資格検定試験が大はやりの昨今だが、かなりポピュラーになった漢字能力検定試験に比べ、平成10年発足の比較的新しい民間検定資格である。実施団体は京都市にある(財)日本語能力検定協会といって、試験は年3回全国で行われる。まだマイナーで、あまり世間に知られていない。
今年の春、思いがけないことからこの文検を受験する事になった。ワープロを使う人なら思い当たると思うが、極端に漢字を忘れる。読めるけど書けない。最新のパソコンのワープロソフトなら難しい漢字も、かなりの長文も適確にバランス良く変換してくれ、しかも悪筆を恥じることもない。
私の身のまわりに、漢字検定を受験するのがちょっとした流行になっている。1級から7級まであるこの資格試験は、特に奥様方には一種のカルチャー・ステイタスであるらしい。冗談半分に勧められ、漢字はダメだけど文章なら、というのが発端だった。

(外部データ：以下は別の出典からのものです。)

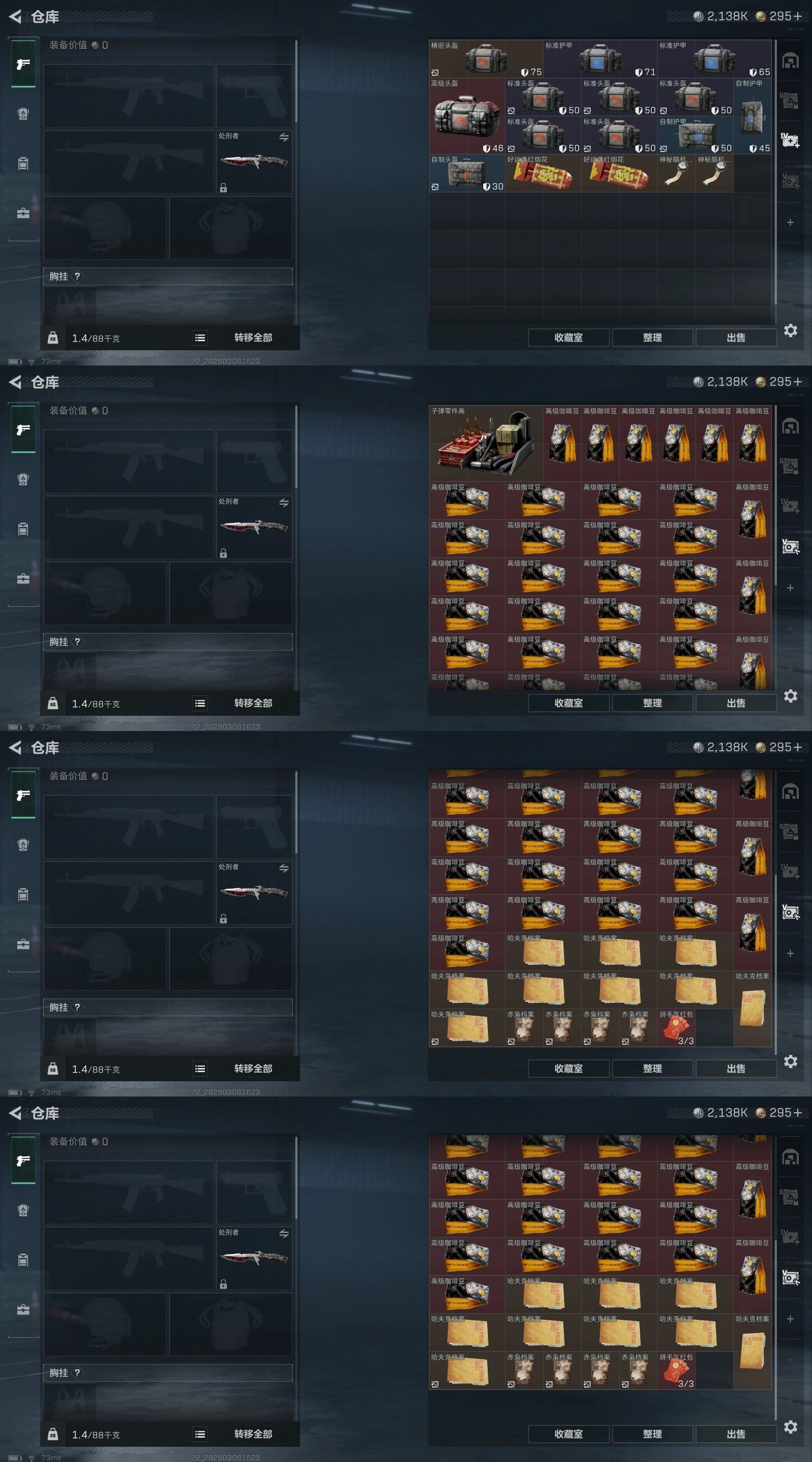Click the GTI container icon next to 标准护甲 cases
The height and width of the screenshot is (1462, 812).
[790, 101]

漢字検定の問題は、4級(義務教育終了程度)でも私にとってはかなり難しい。2級や1級となると、とうてい歯が立たない。その点文章なら、要するに書けばいいんだろう、と軽く考えていた。
文検には1級はまだ無く、2級から7級までである。どうせ受けるなら最上級である2級にしてやろう、と資料を取りよせ問題集を買い込んで、久方ぶりの受験勉強を始めた。
協会はインターネット上にホムページを開設していて、受験の受付けはもとよりいろいろな疑問、質問にも応じてくれる。相談した結果、ワンクラス下の準2級なら合格ラインにいくらしい。
それにしても、文章の出来不出来を、客観的にどう判定するのだろう、と興味があったが資料によると、大変合理的な採点制度ができているのに感心した。
出題に対する解答文の、具体的な加点減点の基準が定められ、合否の判定が受験者自身でも出来るようになっている。
結果は見事に不合格だった。検定試験である以上当然だが、制限時間内に、という条件をケロリと忘れて、いい文章を書いてやろうと意気込み、90分では終わらなかった。雪辱を期してこの10月、再挑戦してやっと合格証書を手にすることができた。